To help weave our work into the national consciousness, we posed hard questions of self-definition, movement-wide strategic thinking, and personal responsibility within the conference framework. Our speakers supported these questions, challenging participants to be inspired towards change and confident in furthering it. Thoughtfully crafted Learning Journeys enabled many to step beyond their desk-bound days to re-examine and experience the shared core of our work. The technologies of Open Space, Good Food Village Square, and Good Food Cafes shifted us from prescribed idea sharing to permit a more personal stake in not mere talk, but work in the moment, of the moment, with long-term vision. We all took our turn asking attendees to participate more than they had before at such an event; thank you for your creative assistance in making this happen to such great effect.
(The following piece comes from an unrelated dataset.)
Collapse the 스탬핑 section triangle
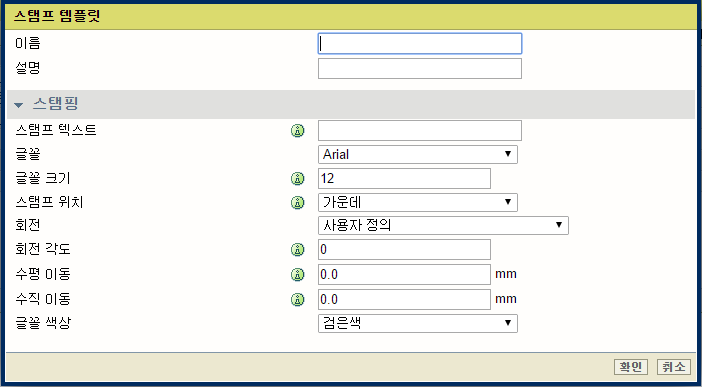 [x=18, y=105]
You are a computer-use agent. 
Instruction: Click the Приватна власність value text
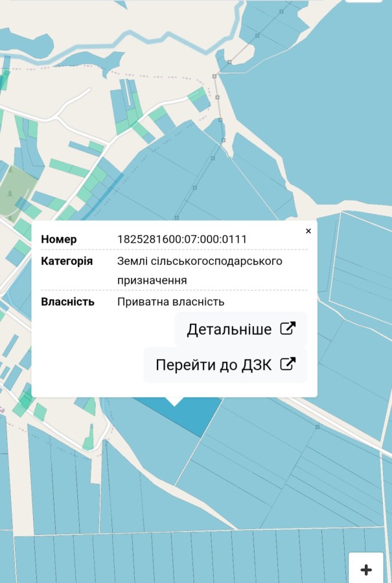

The gathering intended to provide and ignite a crucible for systemic shift towards deeper, more meaningful connections that will sustain the good of our communities; towards co-creating the bigger picture of the Good Food Movement; and finally, towards experiential co-learning through conversations, visual harvesting, performance poetry, dedicated blogging, and sharing nourishing meals at the table. With defined intentions and shared commitments, our efforts to make it so were strengthened, and many goals met. We sincerely thank you for these efforts, your sharing of time and wisdom. And so shall our steps continue, following this collective lead. Together we will continue”
This gathering’s success is quite obviously an achievement earned through the hard work of many, of you: Planning Team members and our talented core of Art of Hosting facilitators, speakers who came from different locales and different backgrounds, authors who overturn the rocks that drive our knowledge, the maverick leaders who embraced ad hoc strategic planning in leading Good Food Village Square Sessions, the many persevering Learning Journey hosts who gave extra effort in order to connect with dozens of visitors, the hard-working Wild Horse Pass Sheraton crew, and last, but not at all least, the welcoming community of Native American generations who graciously hosted us at a most appropriate and inspired location, allowing authentic, challenging work to take place.
We, the Good Food Movement, are a living, breathing model of diversity, heart, and cooperative engagement for common good. Thank you for your efforts in helping us all realize this, and challenging us to maintain our necessary work!
This work was truly the next level of conference design for us, a completely participatory and challenging gathering and I’m so take with Erin’s description of what happened there.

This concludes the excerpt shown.